### Aim of the task:
Repeat the entries exactly as they appear.

(Records excerpted from a collection)

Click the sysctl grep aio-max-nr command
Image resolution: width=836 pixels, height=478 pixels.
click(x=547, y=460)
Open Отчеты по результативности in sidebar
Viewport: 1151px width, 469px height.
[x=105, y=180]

### Task solution:
Click the sysctl grep aio-max-nr command
Image resolution: width=836 pixels, height=478 pixels.
click(x=547, y=460)
Open Отчеты по результативности in sidebar
Viewport: 1151px width, 469px height.
[x=105, y=180]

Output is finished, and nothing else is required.